DATA EXTRACTS →
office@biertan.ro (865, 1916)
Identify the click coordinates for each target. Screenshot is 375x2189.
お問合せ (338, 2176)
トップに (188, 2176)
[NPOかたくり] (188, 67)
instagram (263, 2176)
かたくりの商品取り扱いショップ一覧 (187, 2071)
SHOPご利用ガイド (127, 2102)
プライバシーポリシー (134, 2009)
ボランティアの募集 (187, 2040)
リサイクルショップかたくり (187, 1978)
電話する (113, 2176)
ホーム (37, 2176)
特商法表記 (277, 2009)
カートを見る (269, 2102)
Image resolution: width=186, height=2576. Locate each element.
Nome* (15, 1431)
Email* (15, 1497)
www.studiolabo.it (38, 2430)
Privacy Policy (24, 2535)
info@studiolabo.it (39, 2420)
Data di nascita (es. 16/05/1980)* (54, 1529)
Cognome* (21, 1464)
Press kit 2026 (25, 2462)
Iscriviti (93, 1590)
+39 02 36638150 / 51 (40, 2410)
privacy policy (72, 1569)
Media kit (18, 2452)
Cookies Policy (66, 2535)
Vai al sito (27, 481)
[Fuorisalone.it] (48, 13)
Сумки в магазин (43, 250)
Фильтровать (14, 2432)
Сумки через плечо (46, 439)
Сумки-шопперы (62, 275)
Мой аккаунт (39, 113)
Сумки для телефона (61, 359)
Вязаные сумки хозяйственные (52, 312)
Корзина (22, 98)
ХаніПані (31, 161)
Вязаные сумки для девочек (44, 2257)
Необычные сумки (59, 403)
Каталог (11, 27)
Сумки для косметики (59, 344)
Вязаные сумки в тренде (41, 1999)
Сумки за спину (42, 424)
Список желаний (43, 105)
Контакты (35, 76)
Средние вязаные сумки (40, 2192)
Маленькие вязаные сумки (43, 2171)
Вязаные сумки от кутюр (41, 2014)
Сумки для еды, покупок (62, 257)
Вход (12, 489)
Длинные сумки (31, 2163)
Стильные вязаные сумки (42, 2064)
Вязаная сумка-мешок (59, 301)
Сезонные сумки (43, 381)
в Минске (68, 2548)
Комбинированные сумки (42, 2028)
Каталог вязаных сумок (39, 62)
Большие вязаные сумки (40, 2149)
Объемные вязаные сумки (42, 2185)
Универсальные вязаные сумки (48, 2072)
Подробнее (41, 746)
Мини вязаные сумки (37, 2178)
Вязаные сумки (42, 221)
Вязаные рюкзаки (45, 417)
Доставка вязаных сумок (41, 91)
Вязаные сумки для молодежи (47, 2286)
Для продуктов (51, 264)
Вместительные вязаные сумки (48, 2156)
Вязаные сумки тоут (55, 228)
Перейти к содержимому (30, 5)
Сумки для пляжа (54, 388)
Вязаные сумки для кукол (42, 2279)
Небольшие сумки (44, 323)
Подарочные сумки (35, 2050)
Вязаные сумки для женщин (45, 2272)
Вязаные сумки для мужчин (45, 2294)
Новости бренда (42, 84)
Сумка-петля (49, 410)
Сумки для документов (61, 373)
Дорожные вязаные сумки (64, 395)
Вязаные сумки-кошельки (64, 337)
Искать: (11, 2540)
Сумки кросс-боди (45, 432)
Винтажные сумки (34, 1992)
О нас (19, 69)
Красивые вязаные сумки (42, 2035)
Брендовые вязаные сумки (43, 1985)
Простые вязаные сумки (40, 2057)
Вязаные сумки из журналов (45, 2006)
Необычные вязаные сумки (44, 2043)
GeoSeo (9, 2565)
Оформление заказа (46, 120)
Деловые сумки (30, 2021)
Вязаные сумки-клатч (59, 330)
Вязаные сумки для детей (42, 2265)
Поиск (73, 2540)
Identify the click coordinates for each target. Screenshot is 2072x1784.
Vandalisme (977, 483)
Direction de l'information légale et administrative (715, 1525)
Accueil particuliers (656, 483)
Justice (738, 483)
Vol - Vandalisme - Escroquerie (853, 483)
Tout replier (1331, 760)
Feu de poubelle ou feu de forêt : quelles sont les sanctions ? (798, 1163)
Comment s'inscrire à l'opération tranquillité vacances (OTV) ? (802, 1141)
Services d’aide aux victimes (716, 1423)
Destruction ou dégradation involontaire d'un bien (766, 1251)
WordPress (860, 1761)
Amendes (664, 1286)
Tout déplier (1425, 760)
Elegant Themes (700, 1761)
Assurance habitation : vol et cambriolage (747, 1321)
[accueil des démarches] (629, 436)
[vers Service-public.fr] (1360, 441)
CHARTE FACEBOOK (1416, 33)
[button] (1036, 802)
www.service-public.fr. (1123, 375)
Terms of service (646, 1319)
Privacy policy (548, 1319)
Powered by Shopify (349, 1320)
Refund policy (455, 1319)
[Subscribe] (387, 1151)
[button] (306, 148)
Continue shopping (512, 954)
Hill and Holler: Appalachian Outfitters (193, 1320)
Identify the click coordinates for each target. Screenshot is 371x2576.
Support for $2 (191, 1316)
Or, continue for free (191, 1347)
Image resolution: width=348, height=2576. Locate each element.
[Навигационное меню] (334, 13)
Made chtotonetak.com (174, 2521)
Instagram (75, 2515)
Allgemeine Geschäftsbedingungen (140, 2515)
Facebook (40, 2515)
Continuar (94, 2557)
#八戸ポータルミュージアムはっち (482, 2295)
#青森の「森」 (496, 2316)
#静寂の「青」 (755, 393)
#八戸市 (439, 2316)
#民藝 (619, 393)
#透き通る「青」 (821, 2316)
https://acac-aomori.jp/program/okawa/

ASSIGNMENT → Copy, exactly and only, the lines above that begin with the one containing "Сумки кросс-боди (45, 432)" and finish with the one containing "Vandalisme (977, 483)".

OUTPUT OF THE TASK →
Сумки кросс-боди (45, 432)
Винтажные сумки (34, 1992)
О нас (19, 69)
Красивые вязаные сумки (42, 2035)
Брендовые вязаные сумки (43, 1985)
Простые вязаные сумки (40, 2057)
Вязаные сумки из журналов (45, 2006)
Необычные вязаные сумки (44, 2043)
GeoSeo (9, 2565)
Оформление заказа (46, 120)
Деловые сумки (30, 2021)
Вязаные сумки-клатч (59, 330)
Вязаные сумки для детей (42, 2265)
Поиск (73, 2540)
Identify the click coordinates for each target. Screenshot is 2072x1784.
Vandalisme (977, 483)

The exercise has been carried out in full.